From what I understand of Smith (1962), I gather you are trying to derive the genetic trend from field data. Do you have EBV of all the sires in your study? That makes life a lot easier: you calculate the mean breeding value over all sires from a given birth year, with some restrictions on minimum reliability of EBV, number of daughters and number of herds. The mean BV of successive birth year gives you your trend (on the sire side, it may be wise to do the same on the dam side).

You can you use as alternative the method used by Burnside and Legates, they also discussed the method of Smith, which is easier, I suggest you to read:

E. B. BURNSIDE and JE Legates (1962 ) Estimation of Genetic Trends in Dairy Cattle Populations . Journal of Dairy Sci 50 : 1448-1457 .

Using Smith method, requires to use two models. Model I, in which you include year + sire + other fixed efects and Model II similar, but you exclude sire, then you you will be using the principle of Smith, who is beautiful and simple to understand, I have used Smith method, in some researchs.

I think that you are misinterpreting Smith procedure. The reazon is for the explanation you posted below the question. The linear regression analysis is done on yearly means and must weighted because the linear regression is based on averages with different number observations and probably different variances, for this reazon the weighting factor may be the the reciprocal of the variances or the reciprocal of the number of observations used for each mean.

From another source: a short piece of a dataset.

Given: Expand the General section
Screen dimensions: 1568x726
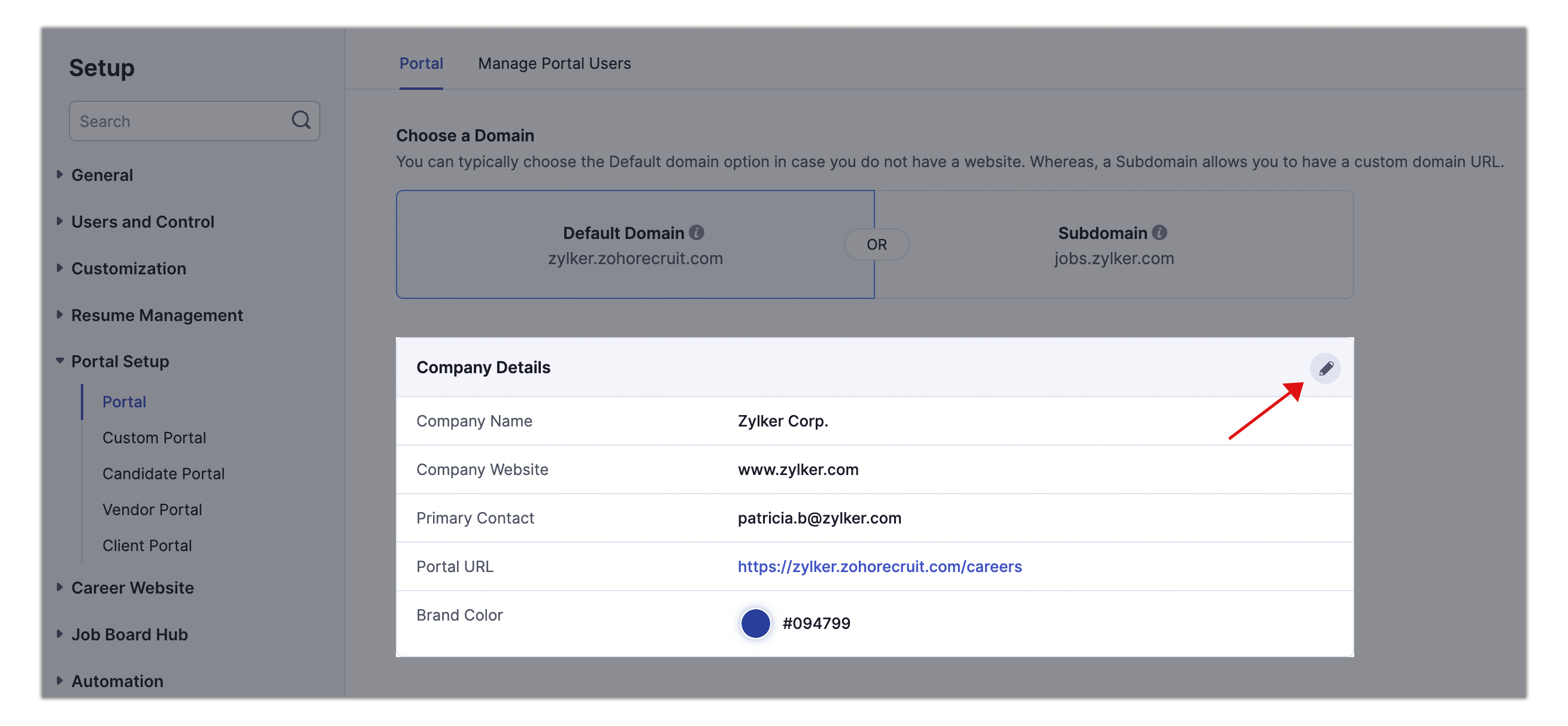Looking at the screenshot, I should pos(102,176).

As Dr Herwing Eding suggested. If you're working under an animal model, the situation is simpler, because the program will give you the BV and the genetic trend can be found simply by doing the regression of BV on year ( you could get te average BV for each year). The phenotypic trend can be obtained by the linear regression of annual averages on year, (of course, here you must know that in an animal model the fixed effects are adjusted by the random and the random effects are adjusted by the fixed effects). Environmental trend may be estimated by difference, between the phenotipic trend and the genetic trend.

To be more clear in helping you!

Let us the following models:

Model I, Yijk = mu + year + month + sire + other fixed effects .

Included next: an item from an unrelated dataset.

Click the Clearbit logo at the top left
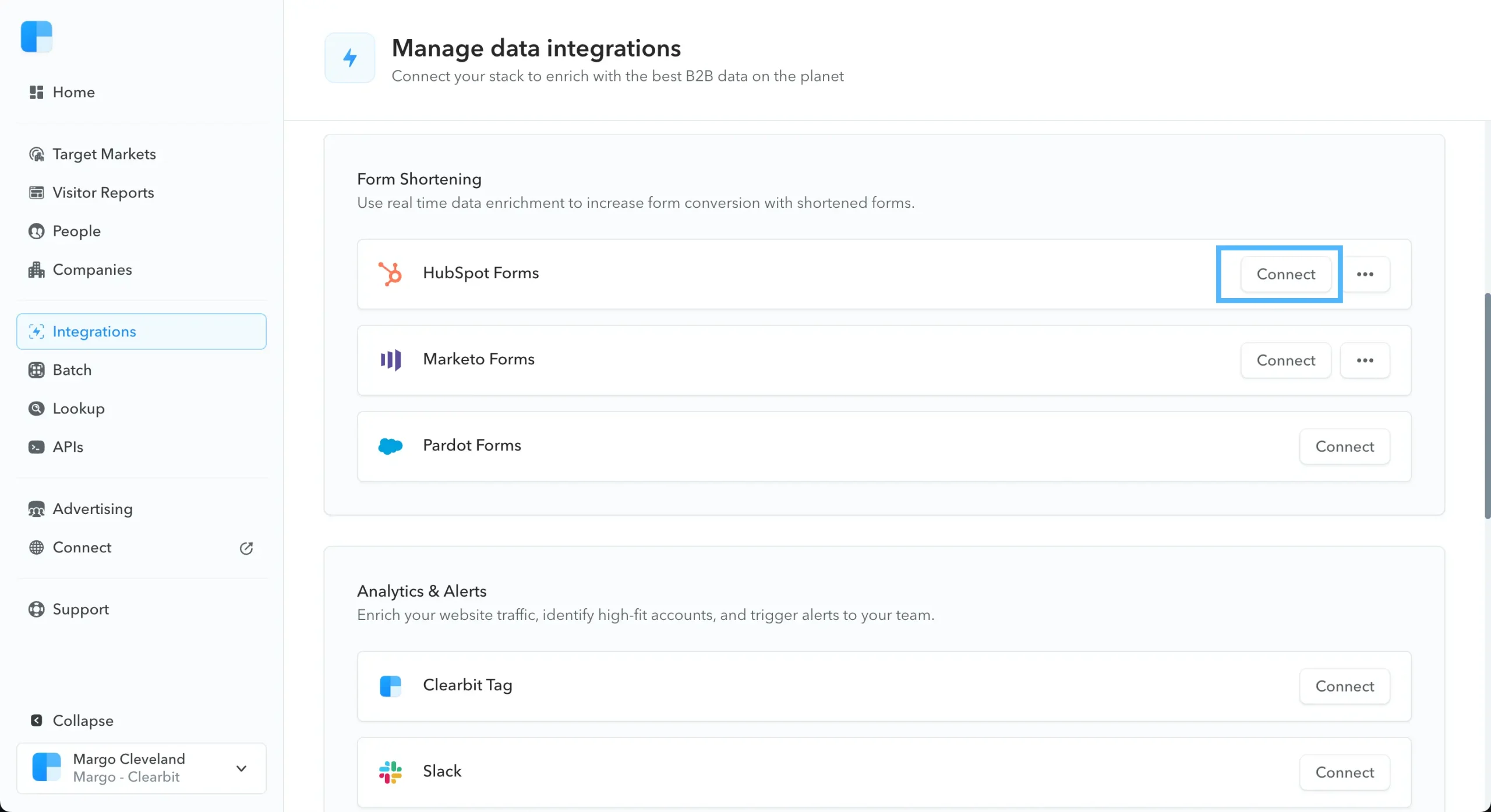Image resolution: width=1491 pixels, height=812 pixels. point(37,37)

Model II,Yijk = mu + year + month + other fixed effects.

The Smith principle rests on the assumption that the fitting constant for the effect of year of model II estimates the phenotypic change(this is the is the genetic trend + environmental trend). However, the fitting constants from model I estimates half of the genetic trend + environmental trend. Let A and E be the Genetic and environmental change, then:

You must estimate the regression slopes for year with effect of both models. then, take twice the diference Between the slopes for years from model II and model I.

2 ( b (model II ) -b (model I) ) = 2 ( (A + E) - ( 1/2A + E) )

                                               = 2 (A + E -E - 1/2A )

                                               = 2 ( 1/2 A)

 2 ( b (model II ) -b (model I) ) = A

Now , in practice you must not work with the means of the year effects . However These means May have different variances , so analysis of linear regression Both Should be weighted by the reciprocal of the variances of each year.

Note, next to the means of YEAR you would have an estimate of the standard error for each year, so, you can get the variance of each year by squaring the standard deviation of each year (Figure out the formula for the standar error ( you need only the number of observation)). Th weighted regression analysis, which can be simply carried out by PROC GLM.